Images courtesy of Tri-Lox
A new interactive playscape created by design and fabrication practice Tri-Lox brings creative play to the rooftop terrace at Brooklyn Children’s Museum in Crown Heights. Inspired by the unique nests made by the baya weaver bird, Nest is made from reclaimed NYC water tower wood fashioned into an organic form; the woven landscape has a climbable exterior, circular hammock area and permeable interior space, all designed to foster free play and discovery.
The philosophy of city playscapes inspired by nature is particularly relevant at a time when nontraditional play structures and adventure playgrounds are being rediscovered. Nest stands in contrast to what’s usually found in urban playgrounds, which dictates strict uses instead of encouraging free play and discovery.
According to Alexander Bender, co-founder and managing partner of Tri-Lox, “In exploring the museum’s educational collection, we came upon a series of incredible bird nests and let them inspire our design. One nest in particular, made by he baya weaver bird, offers an intricately woven form with rooms, tunnels, and multiple entries. This concept was then transformed into a climbable playscape that retains the natural materiality of the nest and tells a story of an iconic design within our vertical urban habitat– the NYC rooftop wood water tower. We quite literally brought the water tower back to the rooftop with this project–it just had to be turned into a giant nest first.”
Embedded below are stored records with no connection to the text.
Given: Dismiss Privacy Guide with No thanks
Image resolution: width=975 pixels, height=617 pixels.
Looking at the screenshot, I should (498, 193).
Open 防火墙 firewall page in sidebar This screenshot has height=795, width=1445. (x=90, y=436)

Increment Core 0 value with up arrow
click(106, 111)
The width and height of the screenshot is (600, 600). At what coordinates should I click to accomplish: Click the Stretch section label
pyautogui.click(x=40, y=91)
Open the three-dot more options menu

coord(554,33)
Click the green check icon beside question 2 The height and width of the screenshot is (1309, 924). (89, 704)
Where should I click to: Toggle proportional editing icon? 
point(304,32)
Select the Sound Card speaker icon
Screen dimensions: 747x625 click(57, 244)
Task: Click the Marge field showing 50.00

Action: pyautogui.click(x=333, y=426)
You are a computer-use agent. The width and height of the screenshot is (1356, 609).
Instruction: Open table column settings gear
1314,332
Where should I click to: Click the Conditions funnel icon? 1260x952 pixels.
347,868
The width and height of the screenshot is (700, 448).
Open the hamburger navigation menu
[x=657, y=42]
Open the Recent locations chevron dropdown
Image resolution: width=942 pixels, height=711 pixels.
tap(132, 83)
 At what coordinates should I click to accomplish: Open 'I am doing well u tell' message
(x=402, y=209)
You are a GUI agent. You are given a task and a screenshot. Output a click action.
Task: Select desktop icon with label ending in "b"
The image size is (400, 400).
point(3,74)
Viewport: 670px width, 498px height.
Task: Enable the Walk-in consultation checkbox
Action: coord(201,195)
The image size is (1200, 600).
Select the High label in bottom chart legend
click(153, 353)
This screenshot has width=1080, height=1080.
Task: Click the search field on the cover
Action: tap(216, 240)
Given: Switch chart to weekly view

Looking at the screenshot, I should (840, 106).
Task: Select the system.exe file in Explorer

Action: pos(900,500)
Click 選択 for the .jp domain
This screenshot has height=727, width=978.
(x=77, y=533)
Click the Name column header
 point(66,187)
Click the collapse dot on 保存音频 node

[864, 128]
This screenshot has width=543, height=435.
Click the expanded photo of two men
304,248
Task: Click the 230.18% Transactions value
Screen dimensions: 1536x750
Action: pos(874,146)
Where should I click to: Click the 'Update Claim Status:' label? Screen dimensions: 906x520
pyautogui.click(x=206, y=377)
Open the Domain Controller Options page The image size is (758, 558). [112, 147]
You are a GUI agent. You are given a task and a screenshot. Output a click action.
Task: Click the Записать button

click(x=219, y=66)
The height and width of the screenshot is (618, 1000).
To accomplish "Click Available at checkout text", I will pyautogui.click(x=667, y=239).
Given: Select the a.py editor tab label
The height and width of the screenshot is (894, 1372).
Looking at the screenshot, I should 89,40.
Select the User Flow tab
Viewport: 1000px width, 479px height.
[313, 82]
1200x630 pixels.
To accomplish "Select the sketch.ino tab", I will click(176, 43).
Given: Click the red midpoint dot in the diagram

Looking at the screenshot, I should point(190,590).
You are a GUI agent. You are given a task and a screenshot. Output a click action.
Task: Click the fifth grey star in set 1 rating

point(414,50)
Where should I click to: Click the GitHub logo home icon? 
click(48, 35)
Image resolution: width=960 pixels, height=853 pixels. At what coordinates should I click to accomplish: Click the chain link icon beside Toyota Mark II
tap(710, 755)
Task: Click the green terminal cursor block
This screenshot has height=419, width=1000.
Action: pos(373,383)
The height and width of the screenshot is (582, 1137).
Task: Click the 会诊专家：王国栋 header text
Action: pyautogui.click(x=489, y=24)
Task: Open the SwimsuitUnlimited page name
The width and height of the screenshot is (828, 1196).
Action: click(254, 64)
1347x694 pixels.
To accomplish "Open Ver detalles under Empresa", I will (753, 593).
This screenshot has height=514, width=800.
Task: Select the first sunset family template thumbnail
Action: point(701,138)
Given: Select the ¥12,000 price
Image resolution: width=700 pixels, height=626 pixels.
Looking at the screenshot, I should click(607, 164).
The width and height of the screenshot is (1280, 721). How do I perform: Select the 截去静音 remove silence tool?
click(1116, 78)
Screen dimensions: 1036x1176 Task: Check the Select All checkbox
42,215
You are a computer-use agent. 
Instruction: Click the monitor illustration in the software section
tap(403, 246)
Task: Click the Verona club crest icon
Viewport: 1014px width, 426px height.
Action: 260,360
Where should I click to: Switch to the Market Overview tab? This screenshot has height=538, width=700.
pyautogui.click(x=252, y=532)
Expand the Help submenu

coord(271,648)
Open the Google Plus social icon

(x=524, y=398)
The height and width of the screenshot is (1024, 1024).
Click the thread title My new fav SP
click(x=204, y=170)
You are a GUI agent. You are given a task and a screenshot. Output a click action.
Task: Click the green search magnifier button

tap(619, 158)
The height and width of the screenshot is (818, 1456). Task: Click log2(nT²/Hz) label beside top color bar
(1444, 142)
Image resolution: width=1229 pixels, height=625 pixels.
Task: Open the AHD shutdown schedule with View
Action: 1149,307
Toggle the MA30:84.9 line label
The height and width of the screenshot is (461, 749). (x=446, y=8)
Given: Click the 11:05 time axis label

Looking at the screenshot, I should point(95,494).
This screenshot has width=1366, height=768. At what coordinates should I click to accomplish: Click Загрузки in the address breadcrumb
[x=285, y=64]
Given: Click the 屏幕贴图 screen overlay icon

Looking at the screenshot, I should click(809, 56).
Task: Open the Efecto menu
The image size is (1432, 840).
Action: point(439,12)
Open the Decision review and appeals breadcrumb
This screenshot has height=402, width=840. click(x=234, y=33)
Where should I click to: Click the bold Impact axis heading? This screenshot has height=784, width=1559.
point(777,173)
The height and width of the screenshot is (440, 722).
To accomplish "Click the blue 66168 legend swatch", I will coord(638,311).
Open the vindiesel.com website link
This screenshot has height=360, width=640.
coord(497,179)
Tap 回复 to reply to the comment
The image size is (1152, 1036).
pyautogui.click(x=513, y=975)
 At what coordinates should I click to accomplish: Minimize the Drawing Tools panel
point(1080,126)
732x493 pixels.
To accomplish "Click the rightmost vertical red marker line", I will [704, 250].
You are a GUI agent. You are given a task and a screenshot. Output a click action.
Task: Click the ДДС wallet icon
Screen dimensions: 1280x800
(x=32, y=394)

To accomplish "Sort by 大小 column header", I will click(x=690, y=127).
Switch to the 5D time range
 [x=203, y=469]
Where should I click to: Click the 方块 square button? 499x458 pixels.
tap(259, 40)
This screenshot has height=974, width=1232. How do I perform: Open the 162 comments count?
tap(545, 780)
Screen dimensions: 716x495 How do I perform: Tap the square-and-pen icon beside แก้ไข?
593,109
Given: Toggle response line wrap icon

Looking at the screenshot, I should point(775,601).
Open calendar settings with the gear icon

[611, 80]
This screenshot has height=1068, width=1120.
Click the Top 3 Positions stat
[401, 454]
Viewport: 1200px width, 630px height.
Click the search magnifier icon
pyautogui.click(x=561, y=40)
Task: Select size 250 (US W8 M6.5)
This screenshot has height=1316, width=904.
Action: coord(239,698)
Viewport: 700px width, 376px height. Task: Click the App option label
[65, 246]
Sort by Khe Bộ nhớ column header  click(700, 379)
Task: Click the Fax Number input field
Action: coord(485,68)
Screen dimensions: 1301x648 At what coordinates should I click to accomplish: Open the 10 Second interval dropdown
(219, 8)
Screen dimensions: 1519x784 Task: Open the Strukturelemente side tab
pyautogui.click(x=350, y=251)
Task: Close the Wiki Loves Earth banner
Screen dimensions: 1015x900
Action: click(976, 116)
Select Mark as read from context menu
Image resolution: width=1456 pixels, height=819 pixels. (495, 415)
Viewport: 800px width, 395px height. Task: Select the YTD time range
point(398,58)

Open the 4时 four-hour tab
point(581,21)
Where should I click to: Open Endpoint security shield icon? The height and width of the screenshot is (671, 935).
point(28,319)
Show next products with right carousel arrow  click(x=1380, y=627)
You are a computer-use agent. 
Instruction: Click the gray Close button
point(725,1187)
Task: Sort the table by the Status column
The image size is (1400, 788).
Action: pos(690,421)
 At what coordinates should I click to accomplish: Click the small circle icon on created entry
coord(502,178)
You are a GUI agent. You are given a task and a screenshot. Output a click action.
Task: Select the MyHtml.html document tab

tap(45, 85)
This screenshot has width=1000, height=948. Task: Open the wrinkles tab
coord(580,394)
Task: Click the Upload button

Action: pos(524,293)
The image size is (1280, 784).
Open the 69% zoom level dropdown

The museum’s terrace pavilion, itself a feat of architectural design by Toshiko Mori, is a unique community gathering space on the museum’s 20,000 square foot rooftop, connected to Brower Park below with a mini-woodland, and landscaped boardwalk, and plantings. Nest gives children as well as caregivers a place to play, climb, and explore the surrounding nature within an urban environment. The 1,800 square-foot nest installation complements the pavilion as a new focal point.
According to Stephanie Wilchfort, President and CEO at the Brooklyn Children’s museum, “With the shared priority of creating a community-representative space that can serve children at various ages and stages of development, NEST met the Museum’s priorities for a climbable and iconic play structure and pushes those design strategies even further to incorporate contemporary theories of play and child development. The baya weaver nest’s organic form aligns with philosophies around non-prescriptive play, leaving the experience open ended, offering new challenges to children as they grow, and ideally bringing them back to the Museum to learn from its rotating exhibitions that expand upon its diverse collection.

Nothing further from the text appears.